Ruger offers a wide variety of firearms, including: rifles, shotguns, pistols, and revolvers. In the United States, guns are sold through a network of federally licensed, independent wholesale distributors who purchase products directly from Sturm, Ruger & Company. The distributors then resell the goods to federally licensed retail firearms dealers who in turn resell to legally authorized end users. All retail purchasers are subject to a point-of-sale background check by law enforcement. Usually, end users are sportsmen, hunters, gun collectors, people interested in self defense, and law enforcement. In addition, the company exports firearms, but foreign sales have been less than 6% of consolidated net sales in each of the past three fiscal years.

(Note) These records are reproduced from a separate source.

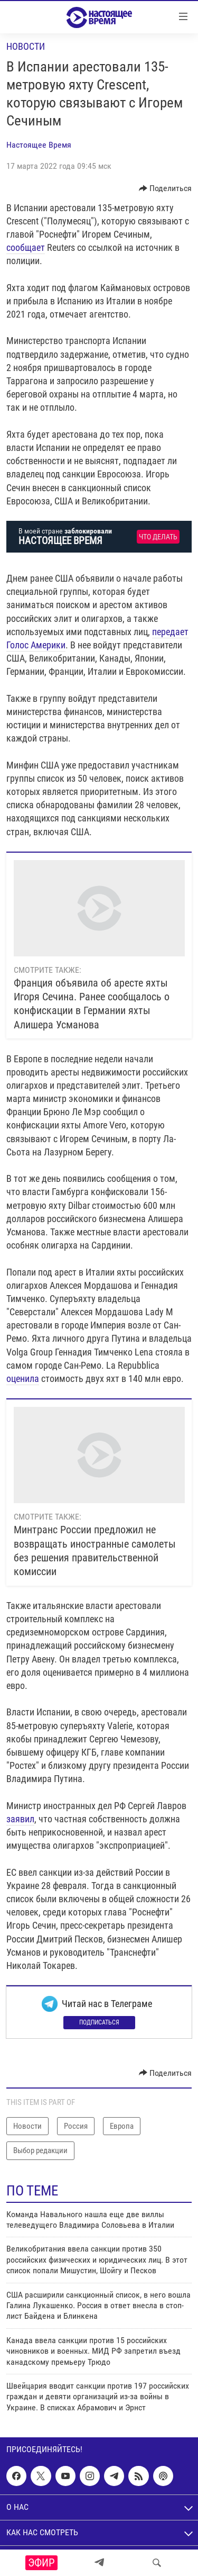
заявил (20, 1818)
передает (170, 631)
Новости (25, 46)
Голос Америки (35, 644)
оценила (22, 1378)
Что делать (158, 536)
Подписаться (99, 2022)
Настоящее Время (38, 145)
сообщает (25, 247)
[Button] (165, 188)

Demand for firearms is unpredictable, and sales tend to be stronger in the first half of the year, reflecting the timing of distributor trade shows. Firms operating in the gun business compete on product innovation, price, and quality. Ruger has increased R&D spending over the last three years, which should continue to benefit its product line, and drive sales going forward.

What’s more, government regulation and politics have a considerable impact on firearm manufactures like Sturm, Ruger & Company and Smith & Wesson Holding Company (SWHC). Indeed, gun enthusiasts have been showing up in droves since the 2008 presidential election, fearing that future availability would be significantly reduced. Although access remains relatively unchanged compared to 2008, sales jumped almost 50% to $271 million in 2009, from $181.5 million the prior year. Likewise, earnings per share increased about 230% to $1.42 in 2009, from $0.43 in 2008. The company posted good results in 2010, as well, earning $1.46 per share with sales of $255.2 million.

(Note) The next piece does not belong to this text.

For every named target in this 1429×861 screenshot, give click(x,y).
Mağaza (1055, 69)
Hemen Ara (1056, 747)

Furthermore, Sturm, Ruger & Company’s fortress-like balance sheet will probably provide a solid foundation for expansion over the next 3 to 5 years. With a sizable cash position, the company’s current ratio was an impressive 3.2, and its cash ratio was 1.7 at the end of 2010.

The company pays a quarterly dividend, which was reinstated in 2009. However, the payout policy is somewhat out of the ordinary. The dividend payments are based on quarterly operating results, and fluctuate each period. While constantly changing payments may not appeal to some investors, the policy is very beneficial to Ruger. For instance, if a company that is committed to a certain dollar value payout hits a rough patch, it may choose to forego capital projects that add value to avoid cutting a dividend payment – Ruger would not face such a dilemma.

All told, the shares of Sturm, Ruger & Company have had a tremendous run since late 2008, which ought to attract momentum-based accounts. However, investors should remain nimble, as the company’s strong performance over the last two years may be difficult to top.

At the time of this writing, the author did not have positions in any of the companies mentioned.